One of the most fascinating -- and sobering -- findings to emerge from research is how damaging our own ageist attitudes are.
"People who internalize ageist attitudes and are very afraid and negative about their own aging really do worse in the last third of life," Pillemer said. "You're actually more likely to die earlier if you have extremely negative views about aging."
Pillemer calls ageism an "absurd prejudice" because all of us -- if we're lucky -- will get old enough to be the target of it.
"There's no official age where it begins," he noted. "It often begins as people start to show obvious signs of being in the later years. It's also relative, so there's ageism in some industries against people who are 40 or 45 and older."
But there is good news. There are relatively easy and inexpensive ways to change people's negative attitudes about age. That was what Pillemer and his team of researchers at Cornell found when they analyzed over 60 studies of programs that encourage intergenerational contact and educate people about the facts of aging.
"The facts about aging are much more positive than most people believe," he stressed.

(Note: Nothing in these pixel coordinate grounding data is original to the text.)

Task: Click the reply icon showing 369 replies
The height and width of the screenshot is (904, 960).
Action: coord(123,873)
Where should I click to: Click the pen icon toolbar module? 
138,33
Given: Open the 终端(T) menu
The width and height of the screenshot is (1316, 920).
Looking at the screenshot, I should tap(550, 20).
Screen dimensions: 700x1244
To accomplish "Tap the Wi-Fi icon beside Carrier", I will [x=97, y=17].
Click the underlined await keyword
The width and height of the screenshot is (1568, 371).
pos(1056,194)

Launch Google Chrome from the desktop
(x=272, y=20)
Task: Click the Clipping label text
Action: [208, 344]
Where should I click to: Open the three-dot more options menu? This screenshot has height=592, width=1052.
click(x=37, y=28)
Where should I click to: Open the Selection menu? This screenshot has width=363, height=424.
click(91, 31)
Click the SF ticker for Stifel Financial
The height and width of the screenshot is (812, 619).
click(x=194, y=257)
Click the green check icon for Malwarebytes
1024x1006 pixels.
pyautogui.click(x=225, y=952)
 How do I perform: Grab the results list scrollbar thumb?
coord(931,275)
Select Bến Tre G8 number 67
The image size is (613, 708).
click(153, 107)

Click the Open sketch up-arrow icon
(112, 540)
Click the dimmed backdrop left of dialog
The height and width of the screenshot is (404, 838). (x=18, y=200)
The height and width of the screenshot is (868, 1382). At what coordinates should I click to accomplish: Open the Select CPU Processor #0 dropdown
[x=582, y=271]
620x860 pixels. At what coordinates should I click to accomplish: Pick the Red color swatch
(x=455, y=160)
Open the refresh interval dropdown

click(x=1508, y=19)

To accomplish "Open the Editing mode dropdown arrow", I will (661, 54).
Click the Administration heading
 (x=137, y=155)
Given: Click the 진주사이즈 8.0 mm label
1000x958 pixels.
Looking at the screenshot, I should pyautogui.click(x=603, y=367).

Pillemer said experts thought these approaches work, but no other study actually established it until now. He said he thinks programs like these should be in place around the country -- and it should happen soon because we're in one of the most age-segregated societies that ever existed, meaning young people have little contact with older people except for intermittent experiences within their own families.
"If you look at research on social networks, most people are much more likely to have a close friend of a different race than they are to have a close personal friend who is 10 years older or 10 years younger than they are," he said. "And if you don't believe me, I ask you to tell me a time that you can think of that a 27-year-old that you know had a Super Bowl party with pizza and beer and invited over his 74-year-old personal friend.
"It's so unusual that people have these cross-age personal experiences now that we really do need to be doing more than just relying on it to happen naturally."
To be fair, ageism is a two-way street. Older people have ageist attitudes toward younger people, too.
"Older people may stereotype millennials or high school students as irresponsible or narcissistic, so it does work both ways," Pillemer said.
But because our society is aging, it's in everyone's best interest, he said, to get rid of stereotypes about aging and replace them with more realistic views about what it means to get older.
"We have this massive longevity bonus which can lead to all sorts of good things," he said, "including older people as incredible resources for volunteer work, for work, for productive social change, but none of this is going to happen if we exclude them from important roles and relationships."
Pillemer's study was published in the June 20 issue of the American Journal of Public Health.